Ilya Shapiro says Justice Antonin Scalia wasn't just a conservative
He was a legal scholar who was faithful to the law even when he didn't prefer the result, Shapiro says
Editor’s Note: Ilya Shapiro is a senior fellow in constitutional studies and editor-in-chief of the Cato Supreme Court Review. The opinions expressed in this commentary are his.
If you don’t follow the Supreme Court closely – if you’re a normal person – your impression of Justice Antonin Scalia is that he’s a conservative who was on the court for a really long time. Fair enough, but the legacy of the first Italian-American justice is so much more than that.
For one thing, before Scalia joined the court in 1986, legal arguments over constitutional and statutory interpretation often failed to consider the actual constitutional and statutory text.
I’ve seen old law school casebooks that didn’t even have the Constitution printed in them, and legal opinions where statutes were used, at best, to buttress reasoning about legislative intent. Eventually the Constitution made it into Appendix H of the constitutional-law readers and finally into the opening pages.
While Scalia wasn’t wholly responsible for the advent of originalism – that a constitutional provision means what it meant when it was ratified – and revival of textualism, he was their highest-profile and most powerful expositor.
We may still disagree about the meaning of the Constitution, often vehemently. But we’re all originalists now, playing on Scalia’s field (or at least paying lip service to it, as Sonia Sotomayor did at her confirmation hearings). Look no further than the competing opinions in District of Columbia v. Heller, the 2008 case that confirmed the individual right to keep and bear arms.
Plus Scalia went about his craft with unprecedented verve. As those law school casebooks began acquiring a more serious intellectual rigor, they also began filling up with his writings – at first dissents, but then a healthy dose of majority opinions and concurrences.
Indeed, those dissents often ended up carrying the day, as with 1988’s Morrison v. Olson, which upheld the office of the independent counsel but which came to be so discredited that both parties in Congress decided not to renew the law a decade later.
Scalia knew that he was writing for more than the lawyers before him and that the Supreme Court’s reputation depended on the clarity and logic behind its rulings. Agree with him or not – I thought he was hopelessly wrong on gay rights and deference to administrative agencies, for example – there was a method to his acerbic pen. It was not mere “legalistic argle-bargle” or “interpretive jiggery-pokery,” to quote two recent witticisms.
Moreover, to say that Scalia was “conservative” is to misunderstand what that means in the judicial context. I’m sure his personal views were very much what we’d call “socially conservative” and that he voted Republican, but it’s hard to argue that he made his legal decisions that way. Take Texas v. Johnson, for example, the 1989 case where Scalia voted to uphold the right to burn the American flag.
“If you’re going to be a good and faithful judge,” he explained in a 2005 speech, “you have to resign yourself to the fact that you’re not always going to like the conclusions you reach. If you like them all the time, you’re probably doing something wrong.”

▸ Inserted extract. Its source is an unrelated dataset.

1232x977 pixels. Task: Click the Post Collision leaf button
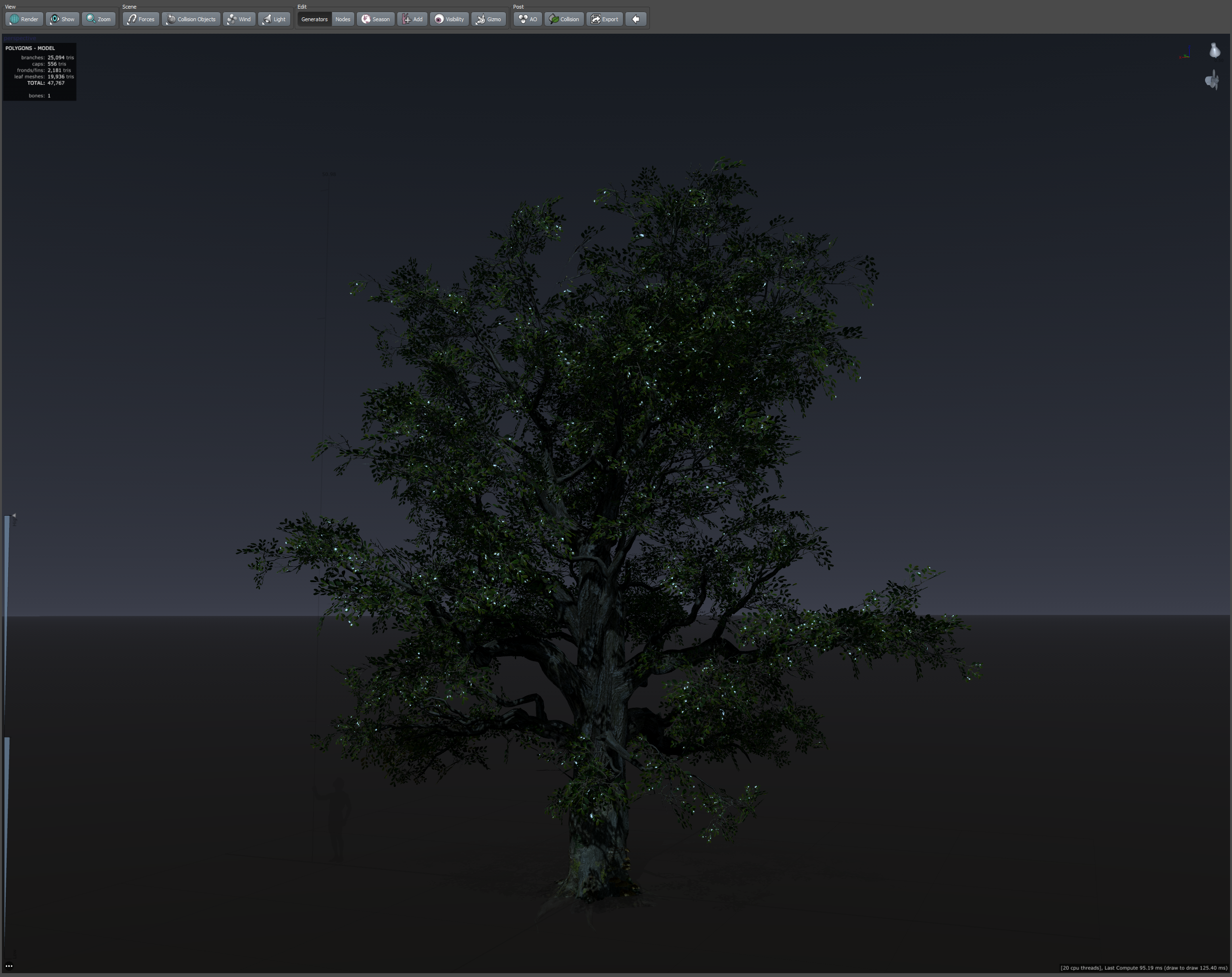point(564,19)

Perhaps the best example of Scalia’s going against his policy preferences would be in the area of criminal procedure.
One would presume that a conservative of Scalia’s generation would be a “law and order” type concerned about criminals getting off on technicalities. Well, there’s been no greater supporter of those constitutional “technicalities” than Antonin Scalia.

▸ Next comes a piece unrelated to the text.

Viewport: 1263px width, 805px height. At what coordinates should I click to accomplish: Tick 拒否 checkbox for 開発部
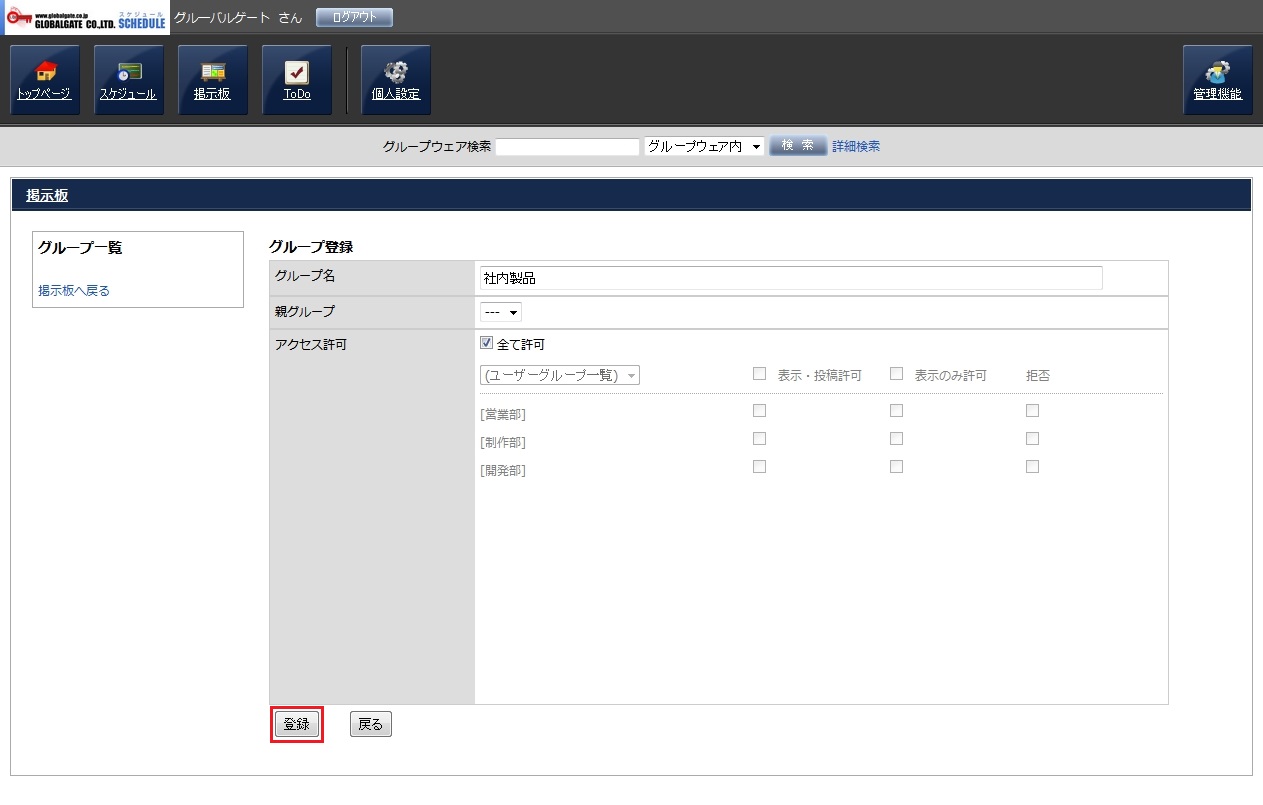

If you care about the Fourth Amendment right to be free from unreasonable searches (Kyllo v. Florida, Jardines v. United States, United States v. Jones), the Sixth Amendment right to confront witnesses testifying against you (Crawford v. Washington, Davis v. Washington) or the right to be sentenced based only on facts found by a jury (Apprendi v. New Jersey, Blakely v. Washington), Scalia is your justice.

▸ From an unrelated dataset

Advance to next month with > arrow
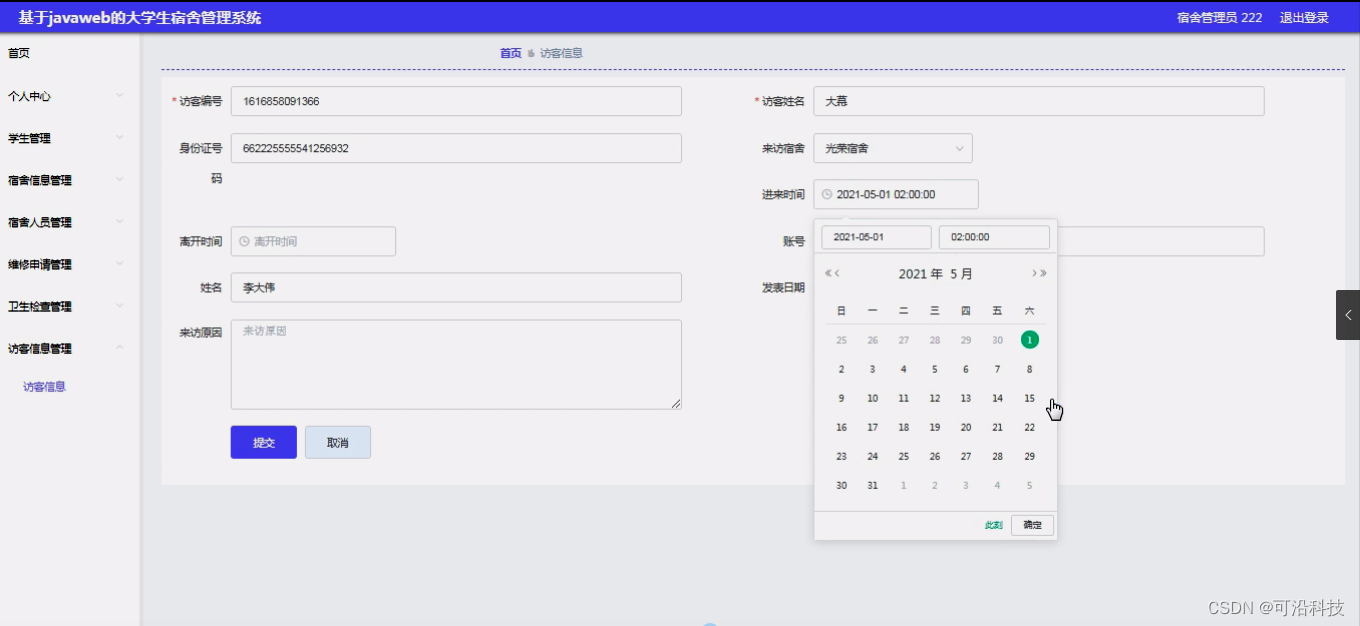The image size is (1360, 626). (x=1032, y=272)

This legacy shows why the President and Senate shouldn’t be too hasty to fill Scalia’s seat, which instantly becomes the swing vote in cases where Justice Anthony Kennedy joins the conservatives. The last time someone was confirmed to a Supreme Court vacancy that arose during a presidential-election year was 1932 and the last time a justice was confirmed in this circumstance by a Senate controlled by the opposing party was 1888.
Legal pundits try to make the judicial appointments a focus in every election, but we typically fail because the American people have more immediate concerns such as the economy and national security.
Scalia’s last gift to his beloved nation is to ensure that in this craziest of political years, the fate of the Supreme Court just became the paramount issue.